I’m looking for publicly available models to extract email text from its HTML code. I can do it via chatgpt or cloud based models like amazon titan or claude. But is there any other choices from free models?
If you’re able to do this with ChatGPT, chances are high you can also do this with open-source LLMs. At the time of writing, the best models to try out include:
- LLaMa-3 (comes in 8B and 70B parameter variants): Meta Llama 3 - a meta-llama Collection
- Mistral-7B (instruction tuned, v2): mistralai/Mistral-7B-Instruct-v0.2 · Hugging Face
- Mixtral-8x7B (instruction tuned): mistralai/Mixtral-8x7B-Instruct-v0.1 · Hugging Face
- Mixtral-8x22B (instruction tuned): mistral-community/Mixtral-8x22B-v0.1 · Hugging Face
Those models are too big to use on my local GPU machines. I wonder if I need cloud resources to use them for inference, why shouldn’t I directly go for big models like GPT, or AWS stack?

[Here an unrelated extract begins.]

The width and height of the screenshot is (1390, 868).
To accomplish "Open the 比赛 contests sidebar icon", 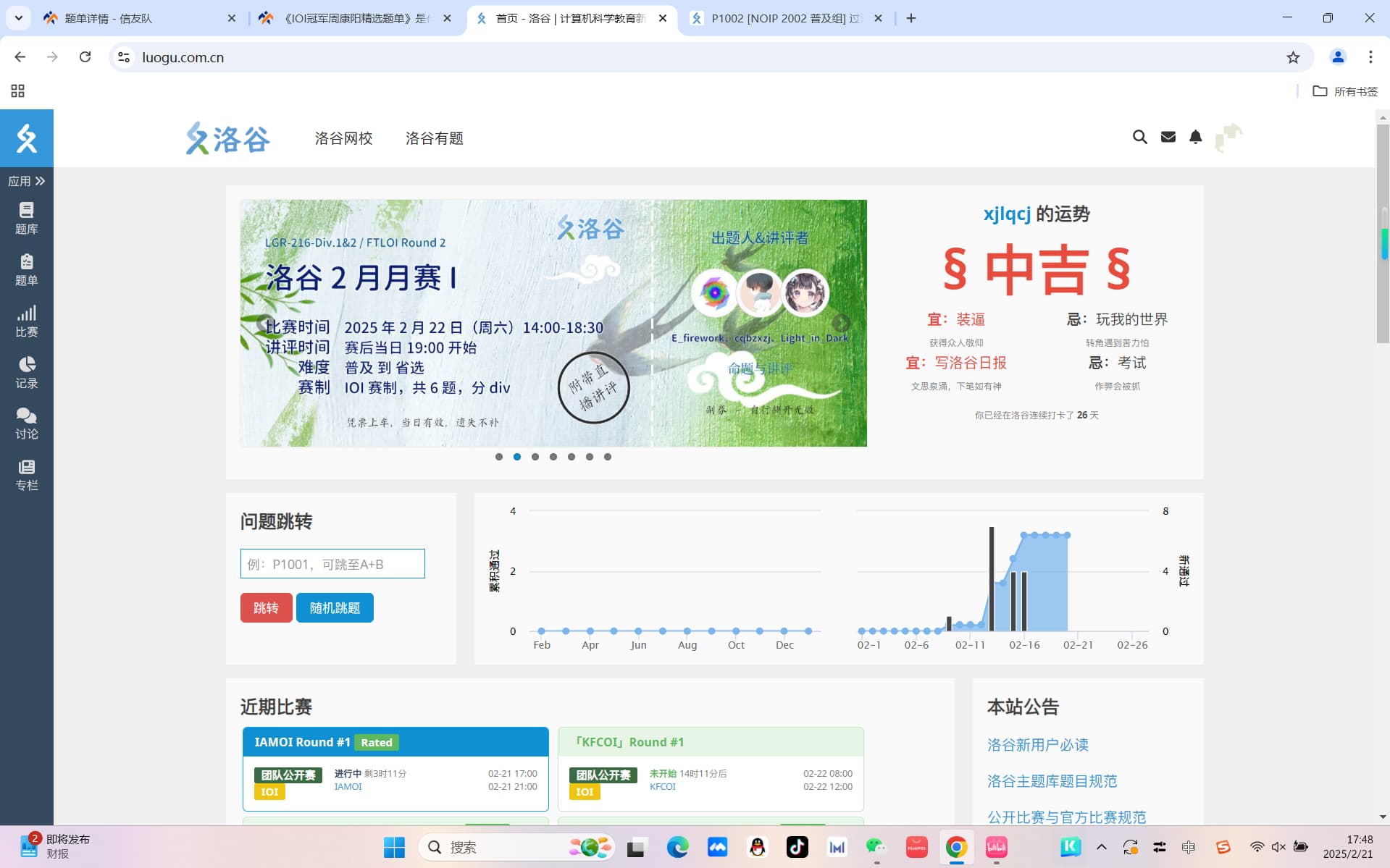I will coord(26,321).
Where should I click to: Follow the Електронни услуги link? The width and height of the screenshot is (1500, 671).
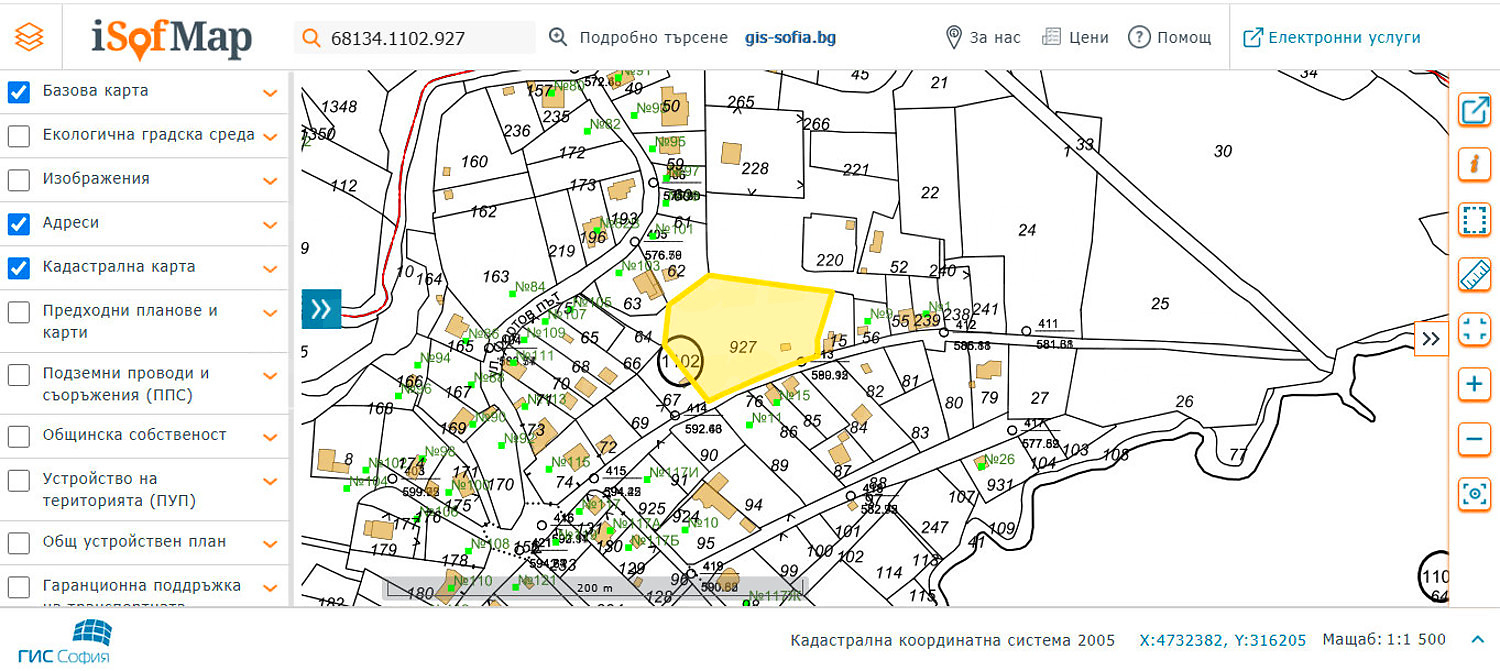[1332, 38]
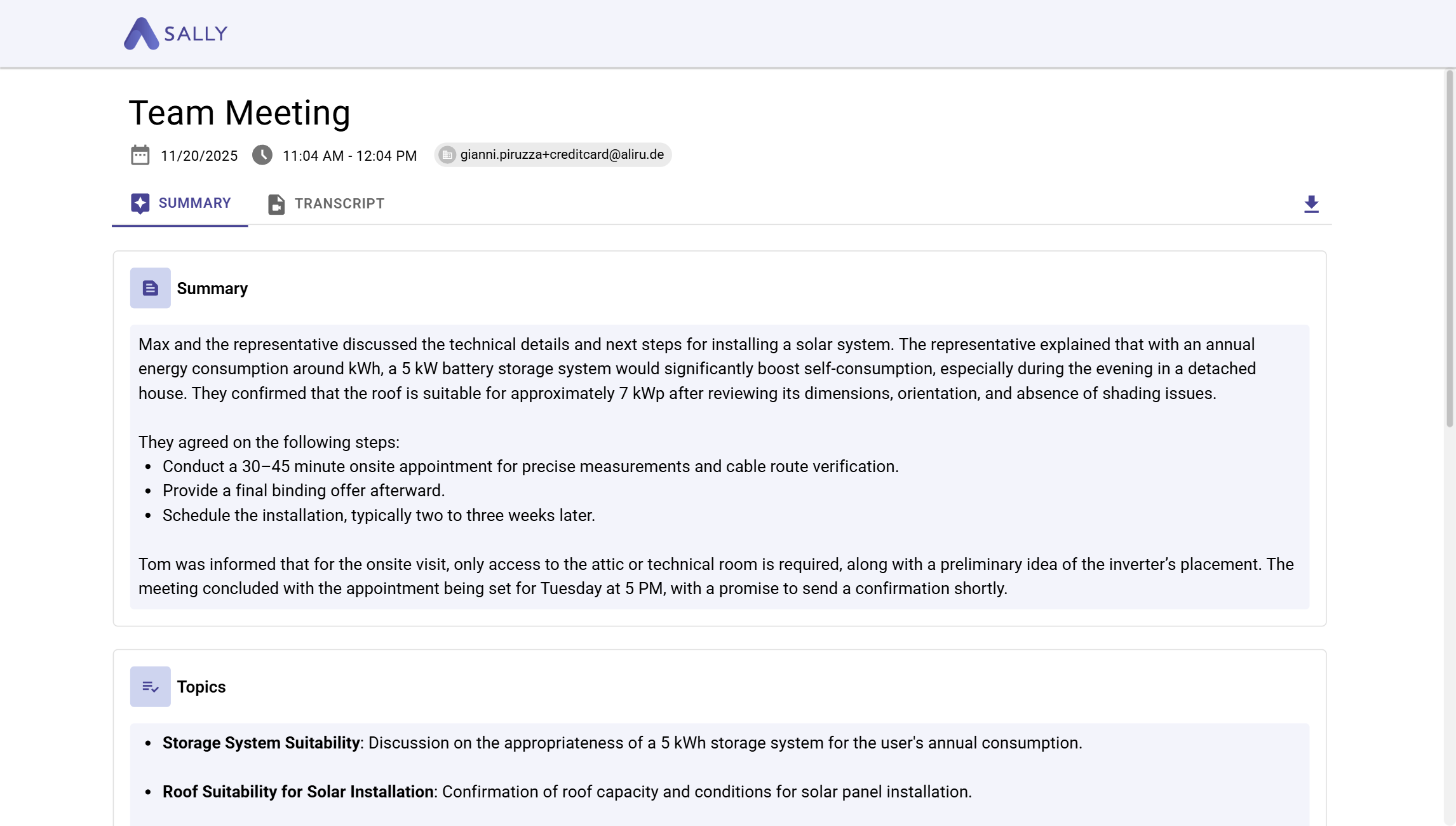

It is still not clear to me how people use these big open-source LLMs, especially for production.
Open-source vs. closed-source have their pros and cons. E.g. if you care about latency, data privacy and have high volumes, then open-source might be the better option. If you want to just rely on an API that handles everything for you, don’t care about data privacy, then closed-source might be the better option.
Open-source typically becomes cheaper if you run at scale (high volume), cause then you only need to pay for GPU costs, whereas with APIs you get charged for the amount of tokens that you send through them.
What’s the memory size of your local GPUs? Nowadays people can run very powerful LLMs even on consumer hardware, Microsoft’s Phi-3 is an example of that: microsoft/Phi-3-mini-128k-instruct · Hugging Face.
Also, the Transformers library offers quantization, which significantly shrinks down the size of the models, see for instance Making LLMs even more accessible with bitsandbytes, 4-bit quantization and QLoRA.
Hi Nielsr,
Thank you for the information. We have a machine with an RTX A4000 GPU with 16GB RAM and a 32-core CPU with 125GB memory on the system. I also thought about buying more GPUs of the same model, but I guess multiple GPUs won’t add too much value compared to buying a single superpower GPU, for which we may not have budget priority.
So far, I have tested some models, such as FLanT5 or T5, and language translators, like opus-mt-de-en, via GPU-based inference. Even if I manage to test larger models, it’s not a robust plan for deploying them in production.
I tried Peft and post-training quantization on some demo tutorials, but I still need big compute resources for FT training jobs. Also, when it comes to cloud resources, I’d like to use only their compute power and not get locked into their other managed services like Vector embedding, agents, and … I want to create my pipelines locally (e.g. via langchain) and use cloud resources only for inference or training.
Besides openAI, I also started investigating with AWS bedrock. But I guess they try to sell more native services to you than you actually may need.
What other information sources do you recommend for staying current with evolving best practices and available resources in this area?